Выбрать главу

Тогда уже не могло быть активного посещения священника прихожанами — дома принимать ему было негде, а у чужих — опасно: можно было подвести хозяев, — но он все–таки находил способ принимать людей. Нередко он жил на <55> колокольне, в маленькой комнатке для сторожа (откуда сторож должен был следить, чтобы не было пожара). Туда вела узкая винтовая лестница, подняться по которой было сложно даже молодому человеку.

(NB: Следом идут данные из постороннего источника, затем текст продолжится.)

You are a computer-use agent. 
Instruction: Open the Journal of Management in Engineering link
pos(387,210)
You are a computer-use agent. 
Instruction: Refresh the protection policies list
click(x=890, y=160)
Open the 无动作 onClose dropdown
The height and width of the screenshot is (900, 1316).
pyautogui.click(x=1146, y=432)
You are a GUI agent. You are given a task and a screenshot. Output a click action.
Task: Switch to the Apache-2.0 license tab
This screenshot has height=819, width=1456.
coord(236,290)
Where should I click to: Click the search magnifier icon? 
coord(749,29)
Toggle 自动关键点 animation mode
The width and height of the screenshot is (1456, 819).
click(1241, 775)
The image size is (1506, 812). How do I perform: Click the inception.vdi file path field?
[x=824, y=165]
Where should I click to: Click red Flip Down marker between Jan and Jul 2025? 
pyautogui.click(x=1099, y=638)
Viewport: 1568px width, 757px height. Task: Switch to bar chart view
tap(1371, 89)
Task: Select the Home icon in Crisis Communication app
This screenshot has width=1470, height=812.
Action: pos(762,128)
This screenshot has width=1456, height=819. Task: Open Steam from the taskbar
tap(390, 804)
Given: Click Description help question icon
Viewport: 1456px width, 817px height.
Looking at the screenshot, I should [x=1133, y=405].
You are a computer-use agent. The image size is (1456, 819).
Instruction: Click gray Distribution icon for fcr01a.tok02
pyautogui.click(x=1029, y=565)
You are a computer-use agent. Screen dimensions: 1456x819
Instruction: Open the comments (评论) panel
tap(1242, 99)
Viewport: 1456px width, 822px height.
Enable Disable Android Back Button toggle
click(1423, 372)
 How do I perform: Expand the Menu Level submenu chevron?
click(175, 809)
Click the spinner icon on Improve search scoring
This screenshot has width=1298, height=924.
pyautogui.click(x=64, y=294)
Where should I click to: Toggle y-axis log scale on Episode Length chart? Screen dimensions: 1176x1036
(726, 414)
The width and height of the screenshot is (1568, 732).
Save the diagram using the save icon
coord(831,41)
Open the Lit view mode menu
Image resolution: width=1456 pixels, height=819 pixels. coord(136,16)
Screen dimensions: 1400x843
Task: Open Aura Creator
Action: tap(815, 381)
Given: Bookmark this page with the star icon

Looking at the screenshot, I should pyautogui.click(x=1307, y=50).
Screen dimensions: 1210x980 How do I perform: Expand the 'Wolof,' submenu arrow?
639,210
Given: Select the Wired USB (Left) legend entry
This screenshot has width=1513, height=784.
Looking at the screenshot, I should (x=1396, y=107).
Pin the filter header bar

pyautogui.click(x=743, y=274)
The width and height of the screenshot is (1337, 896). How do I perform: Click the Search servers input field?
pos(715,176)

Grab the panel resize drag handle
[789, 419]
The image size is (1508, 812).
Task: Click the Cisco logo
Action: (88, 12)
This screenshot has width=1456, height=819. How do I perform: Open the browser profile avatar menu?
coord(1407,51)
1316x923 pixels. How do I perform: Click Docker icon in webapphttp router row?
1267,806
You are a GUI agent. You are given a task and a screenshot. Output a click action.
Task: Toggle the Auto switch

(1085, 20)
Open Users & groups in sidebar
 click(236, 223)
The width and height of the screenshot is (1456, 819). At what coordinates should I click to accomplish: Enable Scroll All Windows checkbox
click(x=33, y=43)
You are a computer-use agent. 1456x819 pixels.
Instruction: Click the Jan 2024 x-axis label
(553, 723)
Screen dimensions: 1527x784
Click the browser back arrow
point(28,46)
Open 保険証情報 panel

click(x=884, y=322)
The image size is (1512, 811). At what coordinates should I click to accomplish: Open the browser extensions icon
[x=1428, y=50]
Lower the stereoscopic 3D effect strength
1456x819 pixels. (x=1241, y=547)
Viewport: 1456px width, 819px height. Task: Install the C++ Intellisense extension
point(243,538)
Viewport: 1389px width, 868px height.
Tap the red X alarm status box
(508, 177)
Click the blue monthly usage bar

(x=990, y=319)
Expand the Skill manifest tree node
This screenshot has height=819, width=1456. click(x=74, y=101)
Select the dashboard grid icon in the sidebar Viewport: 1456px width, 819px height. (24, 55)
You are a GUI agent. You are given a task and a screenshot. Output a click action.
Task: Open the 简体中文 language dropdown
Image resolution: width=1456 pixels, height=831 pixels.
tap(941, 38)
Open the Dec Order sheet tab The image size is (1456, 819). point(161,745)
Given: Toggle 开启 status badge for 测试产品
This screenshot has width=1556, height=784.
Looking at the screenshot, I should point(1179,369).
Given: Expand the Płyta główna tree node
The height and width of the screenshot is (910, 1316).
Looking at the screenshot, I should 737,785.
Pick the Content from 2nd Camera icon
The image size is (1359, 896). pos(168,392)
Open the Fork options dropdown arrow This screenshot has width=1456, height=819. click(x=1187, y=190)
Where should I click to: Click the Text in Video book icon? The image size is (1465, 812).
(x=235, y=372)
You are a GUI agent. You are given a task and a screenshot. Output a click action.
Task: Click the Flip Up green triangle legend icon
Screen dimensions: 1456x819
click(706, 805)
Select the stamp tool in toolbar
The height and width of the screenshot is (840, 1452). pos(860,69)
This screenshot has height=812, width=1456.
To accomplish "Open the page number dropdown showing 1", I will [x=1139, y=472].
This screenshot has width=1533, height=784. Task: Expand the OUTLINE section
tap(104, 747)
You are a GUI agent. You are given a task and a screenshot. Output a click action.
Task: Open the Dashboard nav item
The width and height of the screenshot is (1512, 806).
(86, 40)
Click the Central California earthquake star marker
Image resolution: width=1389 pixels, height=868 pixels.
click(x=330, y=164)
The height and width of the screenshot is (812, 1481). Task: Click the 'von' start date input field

Множество народу посещало его — и вовремя, и не вовремя. Постоянное общение с людьми утомляло его беспредельно. путь от алтаря до порога храма, да и в ограде (последних два года семья снимала маленький домик возле храма) — путь метров в семьдесят, — занимал у него иной раз до часа времени. Матушка, Екатерина Вениаминовна, бывало, выговаривала мальчикам, сопровождавшим его, что они недостаточно оберегают батюшку от просителей, — но тщетно. Шли к нему с самыми разными вопросами, различными нуждами. Во время войны, — что мне особенно памятно, — нередко подходили к нему женщины: «Батюшка! Муж–то у меня… Вот уже три месяца, как писем нет!» — или: «Уже год, как нет весточки!» Кому–то он отвечал: «Ну, давай молиться!» А кому–то: «Придет!» — и возвращались. Бывало, спрашивали: «Корову мне продавать или нет?» — и он давал нужный совет. Жаловались, что жить негде, и что жить не на что, что соседи или родственники обижают. Бывало, батюшка отстранял сопровождающих и отходил с просящим на клирос, — туда, где образ Димитрия Ростовского, — и там утешал. Ответы его бывали положительные или отрицательные, но конкретно точные. А было, что просто утешал, с улыбкой в больших усах. Но иногда он был и строг, тогда глаза его темнели и брови как бы собирались.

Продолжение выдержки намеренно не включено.